In the bottom panel you can see the view of the road from the dashboard of the car, with the lane highlighted and extending as far as the system is confident. On the left is an estimate of the car’s position in the lane and the road’s radius of curvature.
In the top left panel you can see an overhead view of the road, found by perspective warping the raw input video.
In the top center panel, you can see two things. The white blotches are pixels from the overhead video that the program thinks could be part of the lane line, mostly based on color. It then refine those pixels by finding tight clusterings of white pixels in different horizontal strips along the image. The red windows highlight these clusters and have no smoothing applied, so I call it the “raw” lane detections. We can expect the red windows to move around a lot and be inaccurate at times when there are more clusters of white pixels. Additionally, when no pixels are found along the search strip, the window is not displayed.
The top right panel shows the filtered lane windows, which takes into account the position of the raw lane detections (red windows) over time and gives us the most likely position of the lane given its history and our confidence in past measurements. This is done using Kalman filters in addition to rejecting outliers. When there is no raw window detected or don’t trust the detection, the corresponding green filtered window is “frozen” and its position is not changed. The software represent this by fading the color. If it stays frozen for too long, the window is dropped entirely and no longer displayed. The highlighted lane in the bottom panel of the video is found by applying a curve fit to the green filtered windows that are not dropped and then warping it back to the dashboard view.

Findings

Robust to noise

The clip below shows how even when the tracker selects a lot of incorrect pixels (the white pixel blotches seen in the center image) and the red raw lane detections are incorrect, the final filtered lane detection stays accurate. A.k.a., this system can keep a strong fix on the lane lines in spite of the noise caused by the tree’s shadow.

Robust to dropout

The next clip shows how the system is able to handle cases where the tracker doesn’t find any lane pixels, meaning some of the the red raw windows have nowhere to go. However, we do know where the lane used to be, so the tracker deals with this problem by keeping the green filtered windows in place for some number of frames. If the program wait too long, it gets rid of the window until there is a new measurement.

We also have the special case of dropout at the end of the line, when the program doesn’t see the lane pixels extend all the way to the top of the image. Without these pixels, it can’t select any windows, and without all of the windows it can’t be sure where the lane is along the entire length of the image. We don’t want to extrapolate, so the tracker only display the lane to the length of the shorter line. This is why the lane shrinks and grows in this clip as green filtered windows appear and disappear.

# Tasks for this exercise
(a) In the lane-detection write-up above, what happens to a green filtered window that stays frozen for too long?
(b) Pick up the lane-detection write-up above after its last sentence and keep it going in the same style.

# Data
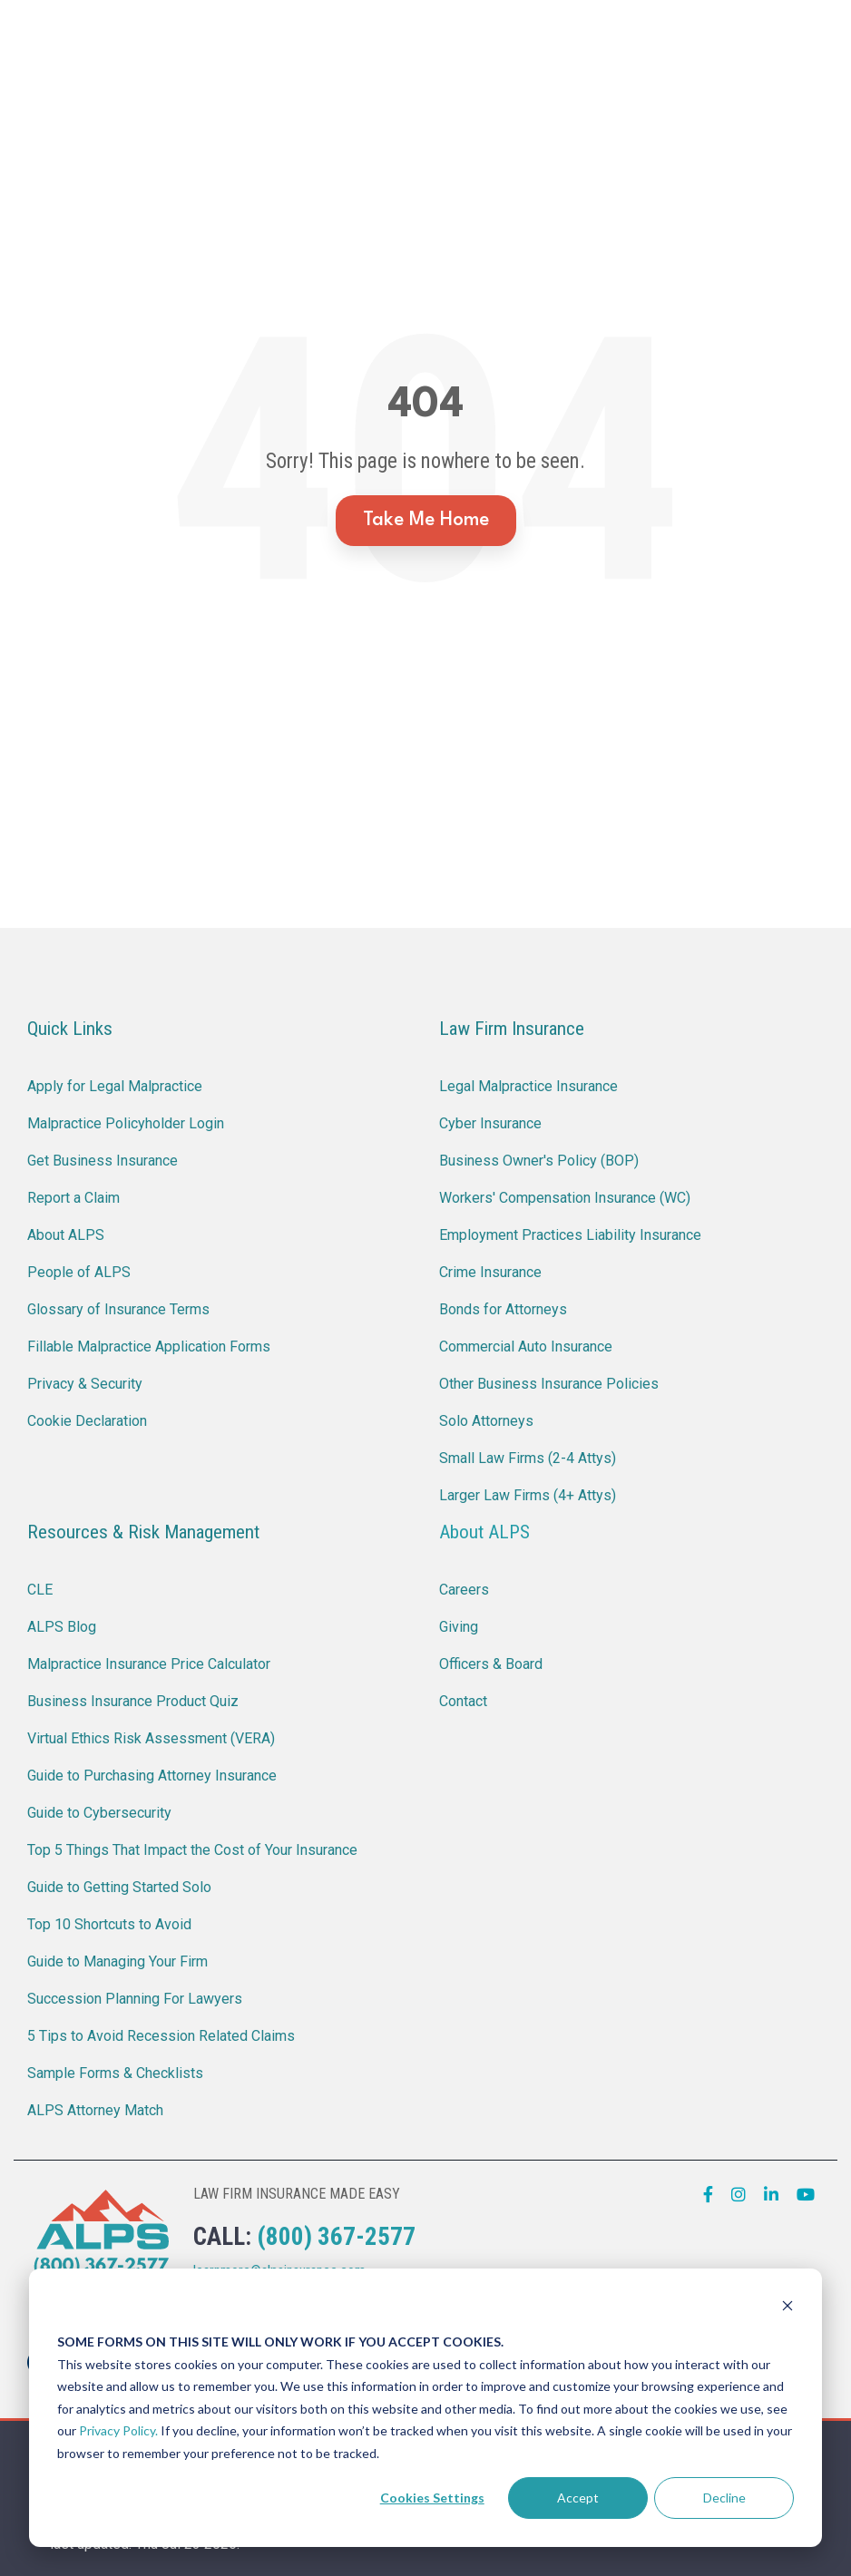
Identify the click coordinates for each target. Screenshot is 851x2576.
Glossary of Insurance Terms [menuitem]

# Solved tasks
(a) It is dropped entirely and no longer displayed.

(b)
Technical breakdown

Alright, but what is really going on? No more handwaving; let’s dive into the details. If you want to read along with the code, check out the GitHub repository.

Getting an Overhead Perspective

We start off with a view from the dashboard of the car. While this is a familiar perspective, it would be far easier to work from above. Fortunately, we can do that by warping our perspective — something that OpenCV supports out of the box. But first, we need to undistort the images in order to remove any radial or tangential distortion caused by the lens.

Also, in order to keep my code organized, I combined all of the functions needed to deal with the camera into a single DashboardCamera class in find_lanes.py. Check it out if you’d like to see the code. I’m going to omit it here.

Calibration & Undistorting. Calibrating a camera is pretty much the same wherever you do it. You get a bunch of images of a chessboard, you use some OpenCV functions to find pixel locations of the corners on the chess board, and pair them with the known real-world positions of those corners. Pass those all to cv2.calibrateCamera() to get back the camera matrix and distortion coefficients, and then pass that, with your image of choice, to cv2.undistort() to undistort the image.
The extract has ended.